So, to bearophile's examples re-written for scheme #2

foreach (v; AA) {}
same

foreach (k, v; AA) {}
same

foreach (k; AA.byKeys) {}
same

foreach (i, k; AA.byKeys.enumerate) {}
foreach (i, k; AA.byKeys) {} // better

foreach (i, v; AA.byValues.enumerate) {}
foreach (i, v; AA.byValues) {} // better

foreach (k, v; AA.byPairs) {}
foreach (k, v; AA) {} // better

foreach (i, k, v; AA.byPairs.enumerate) {}
foreach (i, k, v; AA) {} // better

This scheme is more complicated than #1 so it's not my preferred solution.  But, it does name the components better than #1.


Scheme 3) Combination.  If we were to combine these ideas we would need to prefer one scheme by default, if we select scheme #1, for example, then any time a foreach is specified we default to assuming #1 where possible, and #2 otherwise.

In which case there are clear cases where scheme #2 is required/used:
 - when more than 2 variables are given, or
 - a specific type is given for the final variable.

Note that #1 only has 3 possible forms (for AA or tuples):

double[string] AA;
foreach (v; AA) {}        // #1 v is voldemort(key, value)/tuple
foreach (i, v; AA) {}     // #1 i is index/count, v is voldemort(key, value)/tuple
foreach (int i, v; AA) {} // #1 i is index/count, v is voldemort(key, value)/tuple

#2 would take effect in these forms..

foreach (i, double v; AA) {} // #2 (type given)  i is index/count, v is value
foreach (i, string k; AA) {} // #2 (type given)  i is index/count, k is key
foreach (i, k, v; AA) {}     // #2 (3 variables) i is index/count, k is key, v is value

Bearophile's examples re-written for scheme #3

With..
(*) any                 // voldemort scheme #1 works with any AA/tuple types even worst case "all one type"
(A) int[int] AA;        // worst case
(B) double[string] AA;

foreach (v; AA) {}
(*) foreach (x; AA)       { .. use x.value .. } // better?
(A) foreach (i, k, v; AA) { }  // worse?
(B) foreach (double v; AA) { } // worse?

foreach (k, v; AA) {}
(*) foreach (x; AA)       { .. use x.key, x.value .. } // better?
(A) foreach (k, double v; AA) { }  // force scheme #2, worse?
(B) foreach (double v; AA) { }     // force scheme #2, worse?

foreach (k; AA.byKeys) {}
same // note, no voldemort reqd

foreach (i, k; AA.byKeys.enumerate) {}
(*) foreach (i, k; AA.byKeys) {}   // better, note; no voldemort reqd

foreach (i, v; AA.byValues.enumerate) {}
(*) foreach (i, v; AA.byValues) {} // netter, note; no voldemort reqd

foreach (k, v; AA.byPairs) {}
(*) foreach (x; AA) { .. use x.key, x.value .. } // better

foreach (i, k, v; AA.byPairs.enumerate) {}
(*) foreach (i, x; AA) { .. use i and x.key, x.value .. } // better
(A) foreach (i, k, v; AA) { } // better
(B) foreach (i, k, v; AA) { } // better

This is a trade off between #1 and #2 but on balance I feel it is worse than #1 so is not my preferred solution.

***********

Thoughts?

Regan

-- 
Using Opera's revolutionary email client: http://www.opera.com/mail/
February 20, 2014
IMO, any change needs to be both backwards-compatible (i.e., it should not only "just work", as you phrased, but existing code should "just keep working"), and forward-compatible, so as not to obstruct any potential improvements of tuple handling.

Scheme #1 fails backwards-compatibility.

Scheme #2 doesn't, but I feel the matching rules if a type is specified are too complicated.
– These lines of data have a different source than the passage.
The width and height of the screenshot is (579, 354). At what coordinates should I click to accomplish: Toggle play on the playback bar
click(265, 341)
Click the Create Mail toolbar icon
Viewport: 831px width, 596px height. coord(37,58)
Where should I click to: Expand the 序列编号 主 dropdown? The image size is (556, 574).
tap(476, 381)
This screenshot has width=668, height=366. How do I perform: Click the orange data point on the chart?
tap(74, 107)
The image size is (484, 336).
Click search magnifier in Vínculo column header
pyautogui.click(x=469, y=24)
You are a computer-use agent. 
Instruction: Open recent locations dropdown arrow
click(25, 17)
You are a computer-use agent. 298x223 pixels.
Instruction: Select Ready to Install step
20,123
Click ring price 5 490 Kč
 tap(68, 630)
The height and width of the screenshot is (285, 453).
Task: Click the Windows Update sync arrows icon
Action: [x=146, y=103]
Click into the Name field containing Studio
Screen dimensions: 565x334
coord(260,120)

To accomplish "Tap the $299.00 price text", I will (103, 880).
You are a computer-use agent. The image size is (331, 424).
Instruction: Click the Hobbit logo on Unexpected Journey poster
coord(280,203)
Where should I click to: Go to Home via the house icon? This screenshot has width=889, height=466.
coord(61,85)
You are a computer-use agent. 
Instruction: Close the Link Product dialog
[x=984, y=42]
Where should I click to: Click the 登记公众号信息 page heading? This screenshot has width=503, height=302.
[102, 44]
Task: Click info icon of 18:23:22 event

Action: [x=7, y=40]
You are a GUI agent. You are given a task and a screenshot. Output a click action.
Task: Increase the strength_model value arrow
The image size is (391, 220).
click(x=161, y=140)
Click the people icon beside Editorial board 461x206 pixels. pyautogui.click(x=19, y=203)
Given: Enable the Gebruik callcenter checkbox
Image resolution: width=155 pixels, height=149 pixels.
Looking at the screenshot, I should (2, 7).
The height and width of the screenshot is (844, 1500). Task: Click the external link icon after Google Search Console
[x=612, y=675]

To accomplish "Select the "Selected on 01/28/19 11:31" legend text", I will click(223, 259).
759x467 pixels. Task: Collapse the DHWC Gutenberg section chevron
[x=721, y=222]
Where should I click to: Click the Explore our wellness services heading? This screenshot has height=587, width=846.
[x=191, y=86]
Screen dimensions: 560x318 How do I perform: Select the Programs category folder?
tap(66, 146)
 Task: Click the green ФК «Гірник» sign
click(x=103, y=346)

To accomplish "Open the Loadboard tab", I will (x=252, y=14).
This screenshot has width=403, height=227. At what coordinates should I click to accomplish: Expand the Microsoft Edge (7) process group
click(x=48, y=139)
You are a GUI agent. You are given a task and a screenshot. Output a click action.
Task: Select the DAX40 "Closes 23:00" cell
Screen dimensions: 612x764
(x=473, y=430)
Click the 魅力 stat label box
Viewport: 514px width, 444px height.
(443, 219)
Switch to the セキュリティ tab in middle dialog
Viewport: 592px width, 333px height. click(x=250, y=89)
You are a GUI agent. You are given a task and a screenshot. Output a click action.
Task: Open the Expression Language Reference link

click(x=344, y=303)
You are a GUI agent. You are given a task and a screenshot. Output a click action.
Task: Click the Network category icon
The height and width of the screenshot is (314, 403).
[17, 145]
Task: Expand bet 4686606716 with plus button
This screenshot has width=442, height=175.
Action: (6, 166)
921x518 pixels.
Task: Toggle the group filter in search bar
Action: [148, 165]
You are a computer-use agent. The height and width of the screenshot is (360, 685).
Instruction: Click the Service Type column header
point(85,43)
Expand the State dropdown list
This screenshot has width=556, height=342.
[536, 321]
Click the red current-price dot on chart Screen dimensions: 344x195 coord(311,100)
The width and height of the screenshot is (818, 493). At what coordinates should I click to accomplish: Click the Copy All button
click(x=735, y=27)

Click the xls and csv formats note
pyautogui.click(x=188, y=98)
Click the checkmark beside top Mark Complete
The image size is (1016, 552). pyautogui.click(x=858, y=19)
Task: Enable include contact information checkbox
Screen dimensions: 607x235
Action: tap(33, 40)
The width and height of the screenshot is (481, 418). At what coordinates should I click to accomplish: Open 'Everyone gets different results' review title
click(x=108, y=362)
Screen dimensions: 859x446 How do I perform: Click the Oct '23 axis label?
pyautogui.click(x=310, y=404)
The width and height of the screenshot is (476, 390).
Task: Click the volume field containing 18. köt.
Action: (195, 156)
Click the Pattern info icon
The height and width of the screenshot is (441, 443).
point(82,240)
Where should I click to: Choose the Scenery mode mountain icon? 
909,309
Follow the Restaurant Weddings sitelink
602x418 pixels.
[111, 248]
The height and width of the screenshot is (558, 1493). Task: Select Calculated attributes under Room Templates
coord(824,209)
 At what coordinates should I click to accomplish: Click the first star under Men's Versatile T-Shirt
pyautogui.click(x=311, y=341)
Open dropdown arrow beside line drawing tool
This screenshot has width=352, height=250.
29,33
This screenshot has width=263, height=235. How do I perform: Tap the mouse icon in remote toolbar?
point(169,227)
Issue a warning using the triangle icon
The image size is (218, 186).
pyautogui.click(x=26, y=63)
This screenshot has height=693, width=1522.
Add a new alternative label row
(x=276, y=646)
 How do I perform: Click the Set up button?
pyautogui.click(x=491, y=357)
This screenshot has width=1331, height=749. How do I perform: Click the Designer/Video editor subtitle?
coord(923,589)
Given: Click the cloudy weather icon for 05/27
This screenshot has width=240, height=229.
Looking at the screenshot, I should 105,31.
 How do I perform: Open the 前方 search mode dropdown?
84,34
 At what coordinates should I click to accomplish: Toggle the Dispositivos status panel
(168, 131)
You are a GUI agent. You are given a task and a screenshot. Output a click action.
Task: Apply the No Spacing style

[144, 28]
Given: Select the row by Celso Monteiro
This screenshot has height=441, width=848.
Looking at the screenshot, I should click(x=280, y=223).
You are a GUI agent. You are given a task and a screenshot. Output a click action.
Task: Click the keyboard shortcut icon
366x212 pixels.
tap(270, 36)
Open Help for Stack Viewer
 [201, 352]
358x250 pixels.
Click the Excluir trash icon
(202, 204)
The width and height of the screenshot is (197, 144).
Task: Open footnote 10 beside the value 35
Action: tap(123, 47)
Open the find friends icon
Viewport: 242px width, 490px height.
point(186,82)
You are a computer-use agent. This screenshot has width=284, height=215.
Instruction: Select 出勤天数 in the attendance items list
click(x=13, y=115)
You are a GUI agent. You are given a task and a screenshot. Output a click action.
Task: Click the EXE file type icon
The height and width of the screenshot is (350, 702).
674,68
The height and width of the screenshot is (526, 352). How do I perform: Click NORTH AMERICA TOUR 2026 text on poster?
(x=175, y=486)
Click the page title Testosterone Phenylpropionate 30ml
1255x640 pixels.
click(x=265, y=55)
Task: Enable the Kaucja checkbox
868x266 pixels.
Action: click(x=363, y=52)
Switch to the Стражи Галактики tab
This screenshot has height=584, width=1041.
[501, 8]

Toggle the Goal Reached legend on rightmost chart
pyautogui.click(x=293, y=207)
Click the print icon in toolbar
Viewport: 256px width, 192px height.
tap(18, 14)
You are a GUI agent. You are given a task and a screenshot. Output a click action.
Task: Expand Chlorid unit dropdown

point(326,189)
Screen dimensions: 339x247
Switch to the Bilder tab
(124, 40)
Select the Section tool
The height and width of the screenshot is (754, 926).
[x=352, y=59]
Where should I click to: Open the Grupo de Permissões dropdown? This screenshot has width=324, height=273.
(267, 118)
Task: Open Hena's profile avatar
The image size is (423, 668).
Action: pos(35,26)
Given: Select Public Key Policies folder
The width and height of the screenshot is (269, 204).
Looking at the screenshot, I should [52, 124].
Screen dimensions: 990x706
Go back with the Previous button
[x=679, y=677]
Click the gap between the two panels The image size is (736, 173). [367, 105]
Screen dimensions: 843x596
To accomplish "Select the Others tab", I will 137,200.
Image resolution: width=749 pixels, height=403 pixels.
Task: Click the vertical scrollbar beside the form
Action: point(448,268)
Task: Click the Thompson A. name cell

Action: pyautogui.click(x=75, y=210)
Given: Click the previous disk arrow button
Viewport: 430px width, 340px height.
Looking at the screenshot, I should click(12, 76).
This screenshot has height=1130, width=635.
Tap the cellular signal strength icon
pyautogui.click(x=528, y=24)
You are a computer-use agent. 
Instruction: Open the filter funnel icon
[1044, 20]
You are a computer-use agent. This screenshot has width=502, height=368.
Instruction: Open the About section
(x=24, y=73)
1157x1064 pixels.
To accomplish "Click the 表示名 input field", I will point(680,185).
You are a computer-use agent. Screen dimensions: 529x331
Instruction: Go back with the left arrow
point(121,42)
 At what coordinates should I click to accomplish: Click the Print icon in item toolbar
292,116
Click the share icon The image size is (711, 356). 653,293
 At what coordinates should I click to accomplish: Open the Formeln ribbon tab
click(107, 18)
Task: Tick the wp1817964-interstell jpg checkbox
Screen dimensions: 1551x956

Instead, I would suggest just to always assign the variables from the right, i.e. you cannot skip variables, and if you specify a type, it must match the type of the value in this position.

If you really want to skip a tuple member (in order to avoid an expensive copy), a special token "_" or "$" could be introduced, as has also been suggested in one the tuple unpacking/pattern matching DIPs, IIRC.

As for unpacking a tuple value (or key), an additional pair of parentheses can be used, so such a feature would still be possible in the future:

foreach(i, k, (a,b,c); ...)

(Scheme #3 seems just too complicated for my taste. It's important to be intuitively understandable and predictable.)
February 20, 2014
I don't think this is a good idea. Say you have a class with range methods and add opApply later. Only the opApply delegate receives a type other than size_t for the first argument. Now the foreach line infers a differnt type for i and code in the outside world will break.

More importantly, this gets in the way of behaviour which may be desirable later, foreach being able to unpack tuples from ranges. I would like if it was possible to return Tuple!(A, B) from front() and write foreach(a, b; range) to interate through those thing, unpacking the values with an alias, so this...

foreach(a, b; range) {
}

... could rewrite to roughly this. (There may be a better way.)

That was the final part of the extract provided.